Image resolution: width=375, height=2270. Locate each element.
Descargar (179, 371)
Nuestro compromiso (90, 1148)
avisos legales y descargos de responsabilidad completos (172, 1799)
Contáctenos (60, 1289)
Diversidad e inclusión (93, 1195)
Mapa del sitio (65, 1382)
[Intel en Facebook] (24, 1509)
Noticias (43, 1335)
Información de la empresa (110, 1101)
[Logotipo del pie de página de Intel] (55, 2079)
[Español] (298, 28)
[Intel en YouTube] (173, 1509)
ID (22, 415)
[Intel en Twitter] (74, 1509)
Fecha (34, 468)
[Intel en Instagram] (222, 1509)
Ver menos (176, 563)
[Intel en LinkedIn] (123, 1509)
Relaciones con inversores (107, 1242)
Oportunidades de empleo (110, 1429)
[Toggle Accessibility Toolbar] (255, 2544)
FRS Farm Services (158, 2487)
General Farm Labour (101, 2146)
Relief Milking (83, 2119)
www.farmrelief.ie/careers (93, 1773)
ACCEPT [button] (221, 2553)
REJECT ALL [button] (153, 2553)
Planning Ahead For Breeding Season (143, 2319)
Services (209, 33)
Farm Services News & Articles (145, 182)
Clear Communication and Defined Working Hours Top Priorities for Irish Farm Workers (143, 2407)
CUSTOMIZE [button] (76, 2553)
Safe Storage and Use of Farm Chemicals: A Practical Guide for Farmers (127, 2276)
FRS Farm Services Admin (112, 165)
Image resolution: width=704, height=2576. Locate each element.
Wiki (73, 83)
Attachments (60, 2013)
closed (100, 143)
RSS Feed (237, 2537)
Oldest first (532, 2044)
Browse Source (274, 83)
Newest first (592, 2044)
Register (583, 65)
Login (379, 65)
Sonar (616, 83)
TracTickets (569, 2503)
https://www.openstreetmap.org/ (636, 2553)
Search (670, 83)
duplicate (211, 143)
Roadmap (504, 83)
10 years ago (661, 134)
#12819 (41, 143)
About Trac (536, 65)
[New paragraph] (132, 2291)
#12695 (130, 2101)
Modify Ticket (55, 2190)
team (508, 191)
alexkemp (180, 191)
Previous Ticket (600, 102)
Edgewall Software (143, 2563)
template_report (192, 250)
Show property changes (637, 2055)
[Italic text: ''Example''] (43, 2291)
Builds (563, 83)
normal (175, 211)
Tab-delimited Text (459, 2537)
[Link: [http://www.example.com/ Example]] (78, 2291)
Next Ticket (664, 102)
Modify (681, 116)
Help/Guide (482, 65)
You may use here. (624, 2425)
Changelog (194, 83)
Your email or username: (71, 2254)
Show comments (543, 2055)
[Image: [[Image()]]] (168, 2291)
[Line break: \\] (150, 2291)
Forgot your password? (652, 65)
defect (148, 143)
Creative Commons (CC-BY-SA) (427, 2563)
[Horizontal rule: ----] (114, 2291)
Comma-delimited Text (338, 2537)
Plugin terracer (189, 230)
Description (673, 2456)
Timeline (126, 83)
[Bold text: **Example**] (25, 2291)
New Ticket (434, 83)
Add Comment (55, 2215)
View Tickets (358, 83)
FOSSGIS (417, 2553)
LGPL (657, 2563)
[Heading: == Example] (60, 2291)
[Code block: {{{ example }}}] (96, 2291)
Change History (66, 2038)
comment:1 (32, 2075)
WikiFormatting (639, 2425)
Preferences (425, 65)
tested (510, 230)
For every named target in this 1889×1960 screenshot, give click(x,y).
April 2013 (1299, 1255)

○ ○ ○ ○ ○

**Aim of the exercise:** Among the records above, repeat exactly the line with "Plugin terracer (189, 230)", the line with "[Heading: == Example] (60, 2291)", and every line in between, and only those.

**Answer to this exercise:**
Plugin terracer (189, 230)
Description (673, 2456)
Timeline (126, 83)
[Bold text: **Example**] (25, 2291)
New Ticket (434, 83)
Add Comment (55, 2215)
View Tickets (358, 83)
FOSSGIS (417, 2553)
LGPL (657, 2563)
[Heading: == Example] (60, 2291)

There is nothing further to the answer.